With all these great thing happening, I can’t help but take some guesses as to where we are headed in the next year. With the freedom of not putting any money down, here are my best guesses for what is going to happen in the next 12 months for the sport.

  • While American women will continue to dominate most spots at international contests (Danni Schwalbe; Strongest Woman in the World, Liefa Ingalls; Arnold Pro, Kimberley Lawrence; North America’s Strongest Woman), England’s Donna Moore is and will be the woman to beat. After winning the Arnold Amateur look for her to have a sponsor foot the bill and get her at every possible contest that fits her schedule. She is leaner than last year and looking even stronger. This combined with her speed and athleticism makes her tough to beat.
  • Derek Poundstone was always a fan favorite, and the 36-year-old will be making a comeback this season. Despite plenty of injuries this man has plenty to prove and if he can stay healthy, he will again be tough to beat. His return most likely will be short, maybe a few years, but will be explosive, entertaining, and passionate. That’s everything you want in an athlete.
  • Exploring new contest formats is inevitable. To make the sport live broadcast friendly, head to head events that excite the crowd will be featured, and smaller match-ups that are faster paced and visually exciting.
  • I see Bjornsson making 2017 his year. He is now good enough to beat Shaw and we will be treated to major battles when they face each other in the next few months.

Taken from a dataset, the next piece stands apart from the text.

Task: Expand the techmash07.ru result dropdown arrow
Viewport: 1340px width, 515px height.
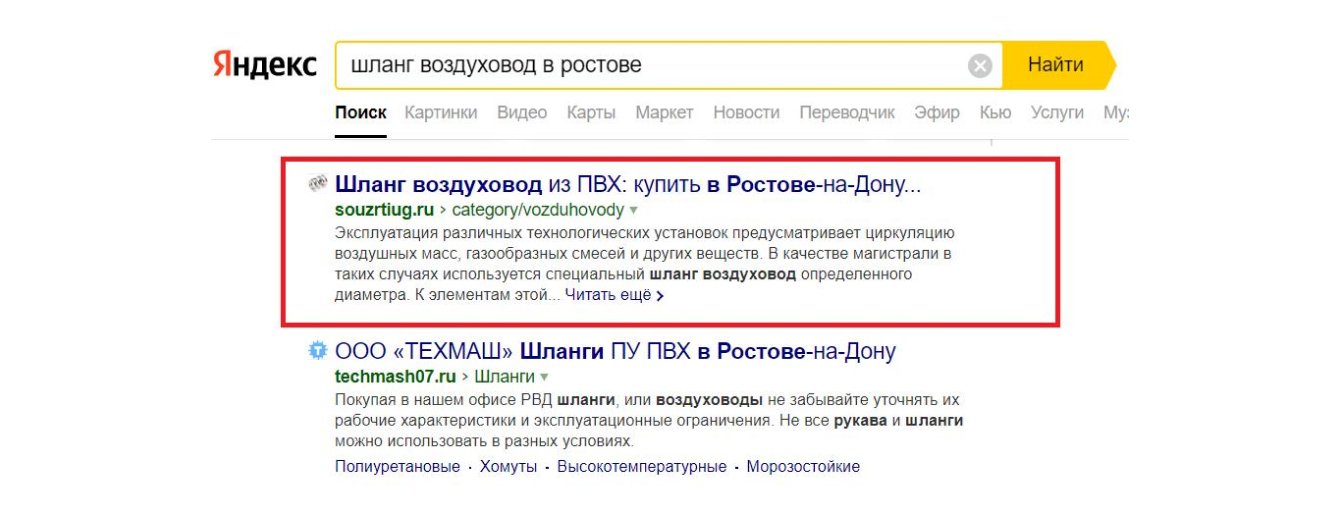Action: click(x=545, y=378)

I have had the pleasure of working with some top-notch athletes and meeting hundreds of the top competitors from across the country and the world. It is the best part of the job and I am anxious to meet more new faces and see mind-blowing feats of strength.

While all of my articles are kept here, I will summarize my main points of the last year in a single sentence: To be a better strongman set reasonable goals and stick to a plan you are able to recover from while using great form and technique.

Now, let’s get started on year two of our journey together.

Editors note: This article is an op-ed. The views expressed herein are the authors and don’t necessarily reflect the views of BarBend. Claims, assertions, opinions, and quotes have been sourced exclusively by the author.